Goal of the exercise: Reproduce the records below with every "pixels" renamed to "px" and everything else unchanged. Leave the pictures out.

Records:
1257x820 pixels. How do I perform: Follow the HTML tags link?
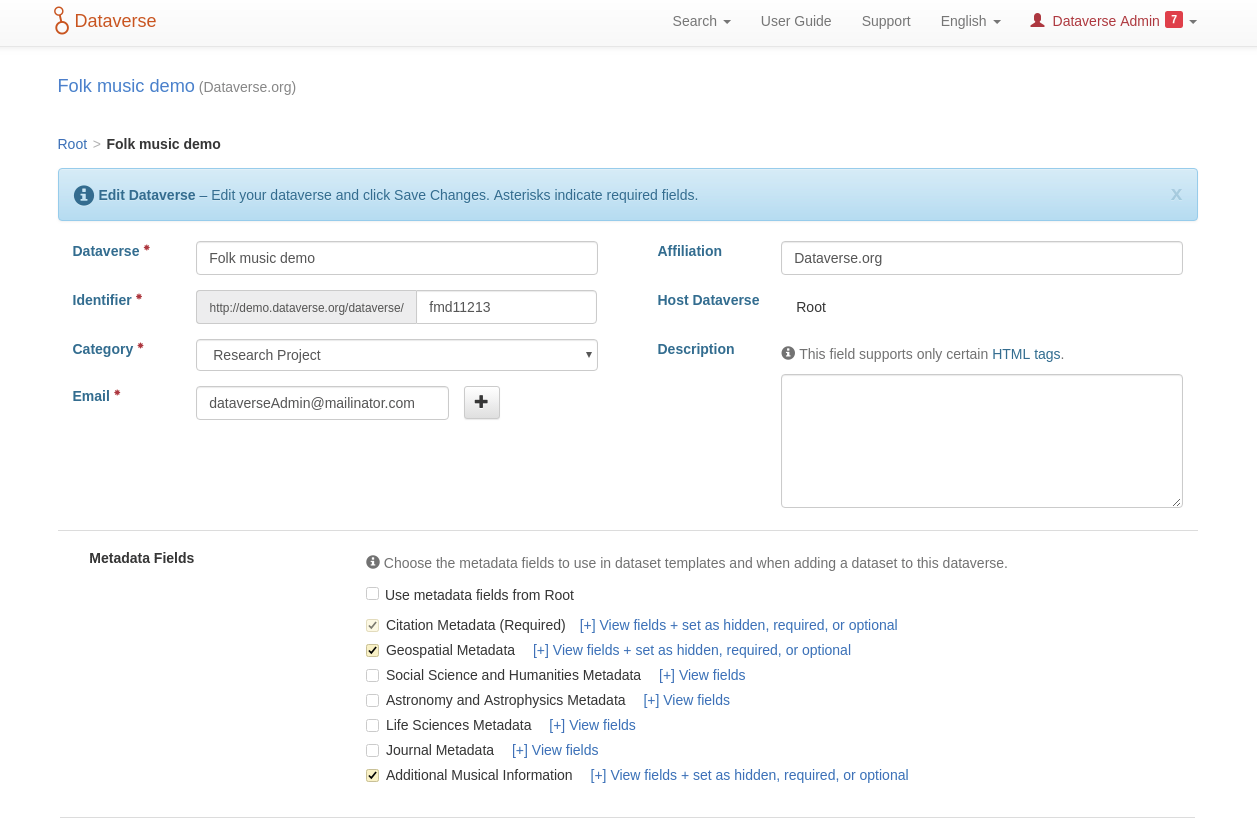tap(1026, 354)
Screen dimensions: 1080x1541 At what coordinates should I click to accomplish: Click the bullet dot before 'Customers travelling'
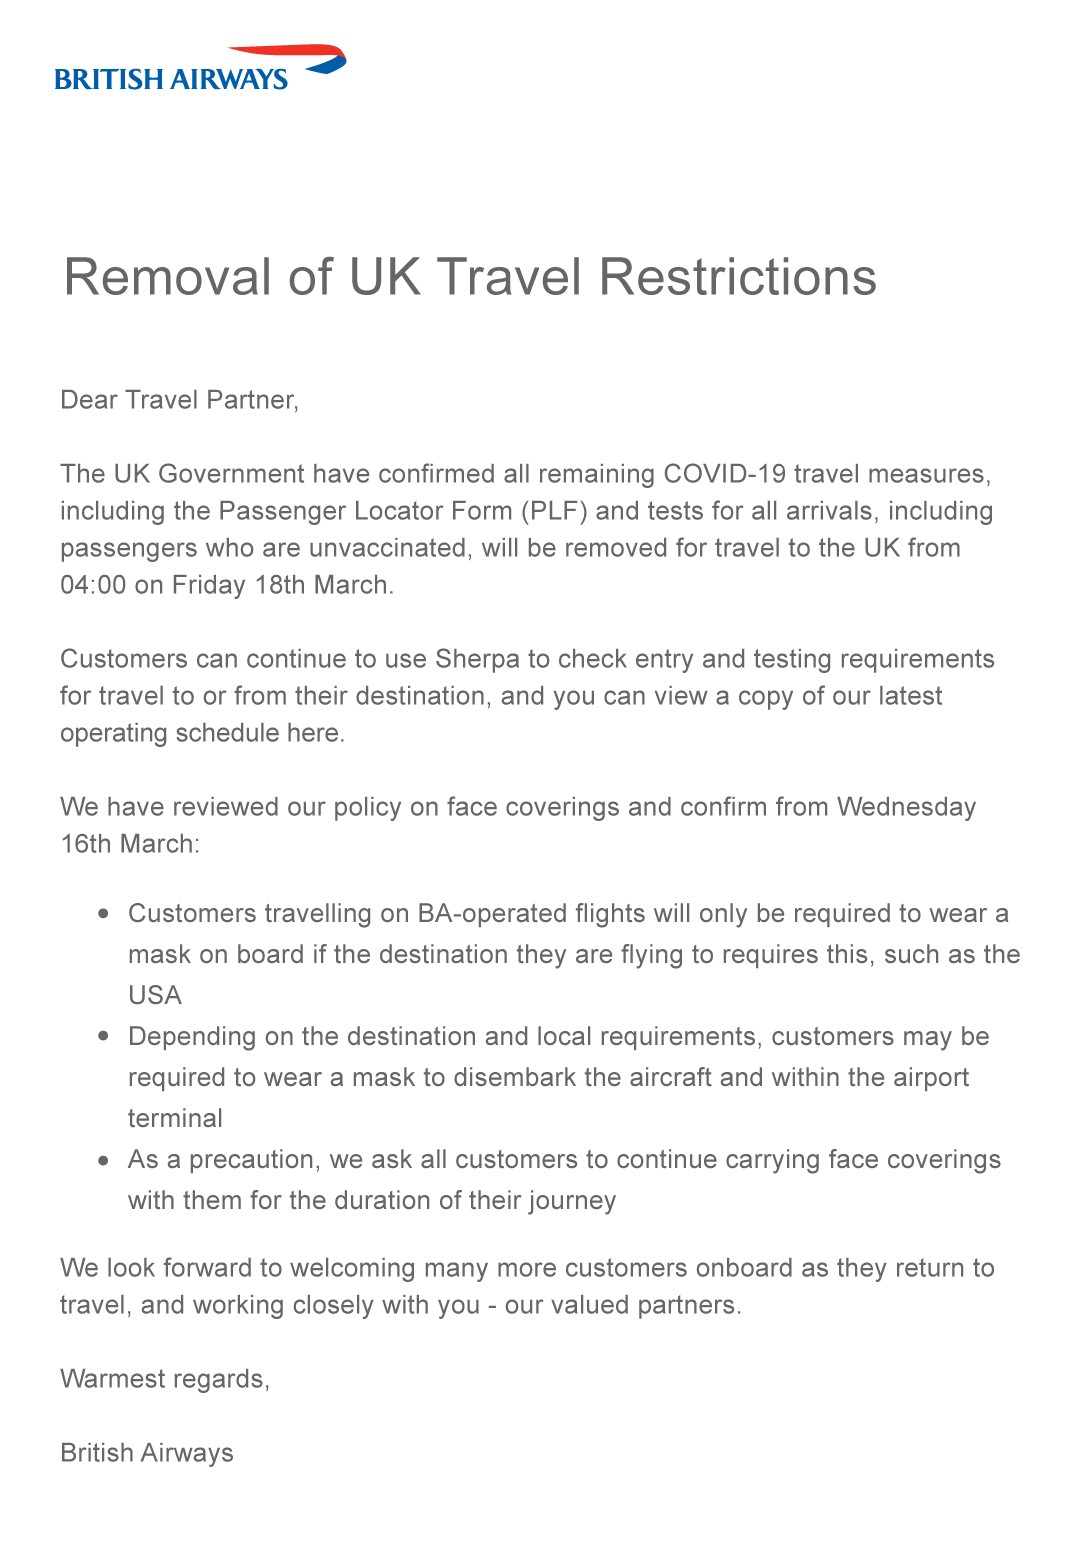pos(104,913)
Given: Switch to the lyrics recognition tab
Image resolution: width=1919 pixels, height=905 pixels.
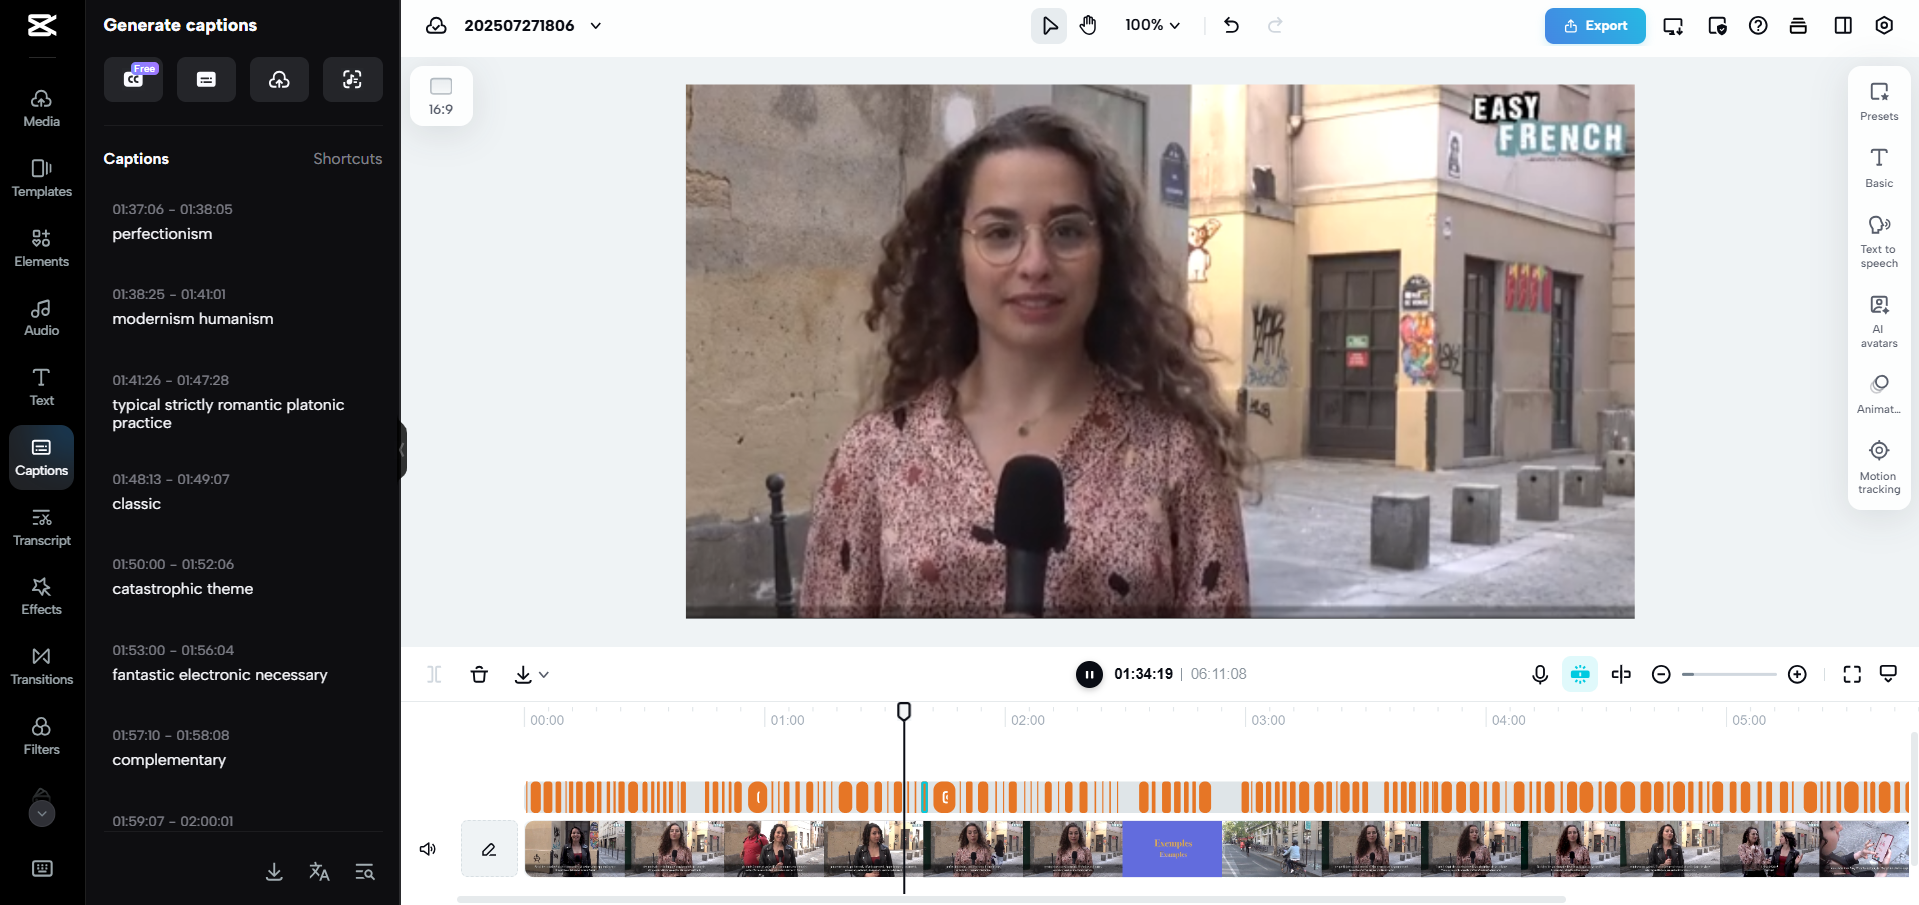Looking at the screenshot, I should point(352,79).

Task solution:
1257x820 px. How do I perform: Follow the HTML tags link?
tap(1026, 354)
Screen dimensions: 1080x1541 At what coordinates should I click to accomplish: Click the bullet dot before 'Customers travelling'
pos(104,913)
Given: Switch to the lyrics recognition tab
Image resolution: width=1919 px, height=905 px.
Looking at the screenshot, I should point(352,79).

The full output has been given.